■ **WHAT IS BEING ASKED**: Output every record below exactly as it appears.
===== RECORDS SHOWN =====
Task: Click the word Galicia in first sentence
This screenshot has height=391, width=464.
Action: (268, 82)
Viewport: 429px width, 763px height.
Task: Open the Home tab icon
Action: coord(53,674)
=====
■ **ANSWER BOX**:
Task: Click the word Galicia in first sentence
This screenshot has height=391, width=464.
Action: (268, 82)
Viewport: 429px width, 763px height.
Task: Open the Home tab icon
Action: coord(53,674)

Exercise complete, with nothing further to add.